Attenzione però per raggiungere certi traguardi ci sarà bisogno di tutte le componenti che ruotano intorno al “Pianeta Foggia” e che dovranno concorrere a questo obiettivo. I tifosi soprattutto ma anche la stampa locale e le Istituzioni cittadine che negli ultimi 5 anni hanno dovuto combattere contro i mulini a vento della vecchia proprietà barese che è stata sempre ostativa e reticente oltre che spocchiosa nel voler confrontarsi e mettersi allo stesso livello delle Istituzioni perchè ofuscata dal narcisismo e dalle manie di grandezza che purtroppo non hanno mai portato in un lustro intero a raggiungere nessun traguardo e nessun risultato oppure obiettivo sportivo.

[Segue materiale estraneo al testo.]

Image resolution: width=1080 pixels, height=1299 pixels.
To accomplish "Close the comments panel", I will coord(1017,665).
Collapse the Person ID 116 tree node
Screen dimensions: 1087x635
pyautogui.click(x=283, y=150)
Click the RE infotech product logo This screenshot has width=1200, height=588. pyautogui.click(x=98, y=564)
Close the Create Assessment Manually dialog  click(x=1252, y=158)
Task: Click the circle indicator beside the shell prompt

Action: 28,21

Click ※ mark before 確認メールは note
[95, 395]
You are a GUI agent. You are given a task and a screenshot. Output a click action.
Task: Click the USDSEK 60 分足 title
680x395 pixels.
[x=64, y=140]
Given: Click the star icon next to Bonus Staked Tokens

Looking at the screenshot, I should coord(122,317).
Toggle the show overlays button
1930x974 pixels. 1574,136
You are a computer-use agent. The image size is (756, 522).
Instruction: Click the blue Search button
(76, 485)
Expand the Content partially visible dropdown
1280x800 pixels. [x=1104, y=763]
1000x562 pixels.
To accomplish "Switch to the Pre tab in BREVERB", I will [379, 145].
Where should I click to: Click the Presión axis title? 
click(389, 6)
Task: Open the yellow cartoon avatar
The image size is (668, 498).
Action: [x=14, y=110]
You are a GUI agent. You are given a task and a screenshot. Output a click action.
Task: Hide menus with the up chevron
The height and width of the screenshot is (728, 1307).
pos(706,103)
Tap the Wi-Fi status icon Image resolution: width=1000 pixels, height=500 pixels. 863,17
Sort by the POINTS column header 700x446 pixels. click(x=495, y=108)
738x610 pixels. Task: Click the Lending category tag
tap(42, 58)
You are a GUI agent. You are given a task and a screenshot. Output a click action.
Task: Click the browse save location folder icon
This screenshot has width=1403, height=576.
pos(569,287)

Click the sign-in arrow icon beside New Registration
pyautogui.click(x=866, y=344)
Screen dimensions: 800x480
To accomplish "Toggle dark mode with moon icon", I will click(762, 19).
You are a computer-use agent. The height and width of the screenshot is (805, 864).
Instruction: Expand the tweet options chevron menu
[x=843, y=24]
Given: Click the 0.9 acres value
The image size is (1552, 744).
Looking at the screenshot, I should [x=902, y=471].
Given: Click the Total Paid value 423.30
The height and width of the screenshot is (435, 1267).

Pariamo ora della categoria in cui il Foggia, pur essendo retrocesso tra i dilettanti sul campo, con molte probabilità potrà essere riammesso oppure ripescato dalla Lega nel campionato di serie C grazie all’eventuale vittoria della Torres contro il Bra sabato prossimo e dal “Fallimento” della Ternana Calcio oppure ancora dalla mancata iscrizione di altre squadre al campionato di Lega Pro.
Questo è lo scenario del Calcio Foggia 1920 oggi 14 maggio 2026 che piaccia oppure non piaccia ma questo è. La parola e soprattutto i fatti concreti adesso sono esclusivamente nelle mani di Gennaro Casillo e Giuseppe e Antonio De Vitto, loro hanno l’ago della bilancia nelle loro mani e nella credibilità che saranno in grado di restituire al Calcio Foggia 1920, una credibilità che insieme alla dignità e all’identità, la società rossonera aveva perso e forse ancora non è riuscita a riprendersi ma che siamo certi tornerà ad emergere e ad evidenziarsi con tutta la sua forza sia in via Gioberti nelle stanze dei bottoni che nello spogliatoio rossonero dove assolutamente dovrà ritornare quell’ armonia e quella coesione di gruppo che negli anni 90 ha fatto si che si parlasse del Foggia in tutte le latitudini del pianeta calcio per quella famosa ZEMANLANDIA costruita dal nulla da Pasquale Casillo, Peppino, Pavone, Franco Altamura, Mauro Finiguaerra e il “Maestro Boemo” Zdenèk Zeman. Una squadra che faceva tremare tute le squadre, anche le più blasonate come Inter, Milan e Juve che avevano, pur essendo di una categoria irraggiungibile nel calcio , un rispetto per la nostra squadra di calcio del Foggia ma soprattutto per la Città e la gente di Foggia.